Нельзя сказать, чтобы мне было обидно за свою ненужность, хотя, иногда у меня в сердце что-то и ёкало при виде нагруженных пакетами с продуктами домочадцев, тщетно пытающихся докричаться до своих непутевых родичей с улицы. Принимая во внимание, что наше отделение располагалось на втором этаже, послания доносились до адресата в основном в форме нечленораздельных выкриков, однако эмоциональная окраска последних не позволяла усомниться в искреннем беспокойстве за состояние оступившихся детей и супругов. Изолированные от семей пациенты с чистой совестью жрали домашние разносолы и коллективно обсуждали свое недалекое будущее, причем, процентов шестьдесят было озабочено не поиском работы, восстановлением разрушенных отношений и репетицией слезного покаяния перед обворованными родителями и зараженными гепатитом женами, а преимущественно муссировало извечный вопрос из серии « как ширнуться и не спалиться».
После участия в этих беседах мне снова начинали сниться «героиновые сны» – цветные и объемные, будто стереофильмы, они червем сомнения вгрызались в мой мозг и заставляли оживать тщетно подавляемые воспоминания. Наркоман может легко забыть свою первую любовь, но своей первый кайф он не забывает никогда, и, «отмотав» примерно половину срока, я неожиданно осознала, что лечение заключается именно в борьбе с отголосками прошлого, пустившими метастазы по всему организму и настойчиво требующими повторения уже однажды испытанных ощущений. Я научилась сражаться с этими могущественными призраками их же собственным оружием – я сама пробуждала воспоминания, но намеренно освежала в памяти самые страшные мгновения своего сосуществования с героином. Нет, я не перестала видеть сны, но из вызывающих почти физическое влечение наваждений они превратились в обыкновенные ночные кошмары.
Абстрагироваться от будоражащих душу разговорах о наркотике оказалось не так-то просто, но я это сделала. Маленькая, но очень значимая победа меня невероятно окрылила, и на подъеме мне захотелось окончательно разорвать связывающие меня с героиновым безумием нити. Наверное, поэтому я и позвонила Стасу, сначала к себе домой, а потом, когда никто не взял трубку, набрала номер мамы-учительницы.
– Стас умер, – отчужденно сообщила мама, и я вдруг явственно представила ее согбенную от горя фигурку и то навсегда застывшее на ее морщинистом лице выражение непередаваемой боли, с которым она произнесла эти страшные слова.
– Передоз? – таким же безжизненным тоном уточнила я, прислушиваясь к своим внутренним ощущением и с ужасом диагностируя у себя прилив кощунственной радости.
– Заражение крови после газовой гангрены, – коротко бросила мама- учительница и отсоединилась, а я осталась наедине с охватившим меня чувством облегчения.
Это была высшая стадия эгоизма, гиперболизированная и раздутая до размеров дирижабля, запредельная жестокость, помноженная на уродливую деформацию способности к сопереживанию и состраданию, но я осмысленно шагнула за грань, и меня это не испугало, лишь чуточку покоробило, а потом и вовсе резко отпустило. Нет Стаса, нет героина, нет прошлого – примитивная логическая цепочка. Я боялась, что не смогу начать новую жизнь, если мне придется вновь столкнуться со Стасом, я боялась, что не сумею отказать именно ему, когда в его руке обязательно появится шприц.
Наркоманские семьи – это квинтэссенция самораспада.
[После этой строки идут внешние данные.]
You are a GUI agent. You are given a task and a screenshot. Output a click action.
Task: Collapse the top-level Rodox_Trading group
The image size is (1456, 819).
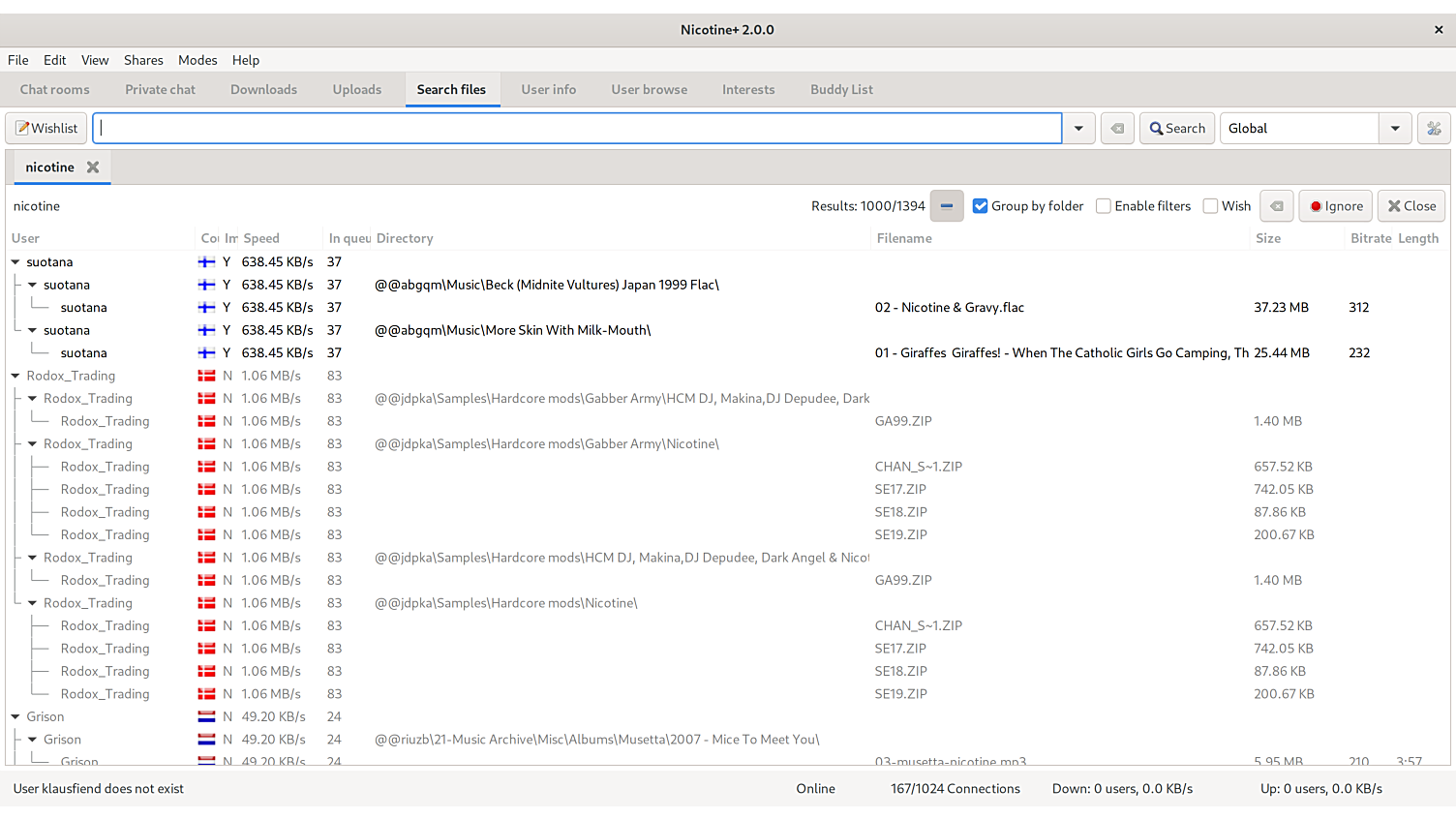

Соскочить с иглы реально только вдвоем, завязать поодиночке столь же невозможно, как и выдувать мыльные пузыри в открытом космосе. По моим наблюдениям, ангел-хранитель не зря являлся небесным созданием мужского пола – парни спрыгивали с героина гораздо чаще и успешней. Не знаю, уж какими мотивами руководствовались жены и подруги законченных наркоманов и объяснялось ли их абсолютное самоотречение высокими чувствами или бабьей глупостью, но эти самоотверженные женщины безоговорочно швыряли на алтарь свои искалеченные жизни, нередко взамен получая черную неблагодарность и целый букет разноплановых болячек. На мой взгляд, конкретно подфартило тем наркоманам, которые до полной потери человеческого облика успели подцепить нормальную девчонку, до сих пор помнящую, каким ее муж был до героина и изо всех сил старающуюся вернуть эту порой, к сожалению, безвозвратно потерянную для общества личность. Кому-то это удавалось, а кто-то сам скатывался в пучину созависимости.